After the biography of Bondi in Part I highlights different interpretations and representations of the beach’s history, Booth pivots dramatically in Part II to a creative nonfiction narrative from the perspective of the beach. “Eora called me Bondi” Booth writes, “and you Berewalgal adopted the name, somewhat surprisingly, given that you cavalierly dismissed or bulldozed most things associated with Aboriginal people.” The first-person narrative is a welcome shift, but the second-person “you” seems to assume a non-aboriginal audience. This is unfortunate since descendants of both Eora and Berewalgal will learn from this book. Another problem with the “you” in Part II is the way that Bondi (in Booth’s imagination) takes on a patronizing persona akin to Mother Nature, scolding “you” contemporary humans as careless children despoiling the beach. This section also romanticizes the Eora relationship to Bondi in ways that oversimplify the nuanced history told in Part I.

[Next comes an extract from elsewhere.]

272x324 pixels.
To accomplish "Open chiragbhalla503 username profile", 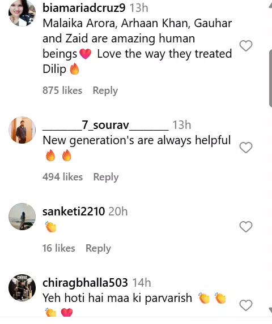I will [x=85, y=283].
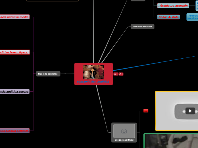The image size is (198, 148).
Task: Click the central topic's concert image
Action: click(x=93, y=72)
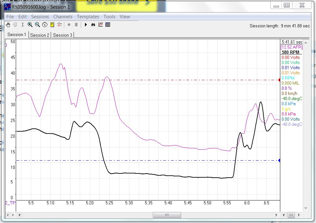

Still, I applaud Booth’s ambitious choice to do both a biography and autobiography of Bondi. Some of the best writing in the book comes when Booth is liberated from the constraints of academic prose in Part II. Here, birds “squawk, screech, warble, cry, chatter and beat their wings,” and we hear “wombats grunting, possums snorting, and koalas snarling.” (p. 265) After reading both parts of this book and coming to know Bondi Beach quite intimately, readers will undoubtedly agree with Bondi’s conclusion: “that local environments are interconnected and that what happens at the global level, will impact us all.” (p. 299)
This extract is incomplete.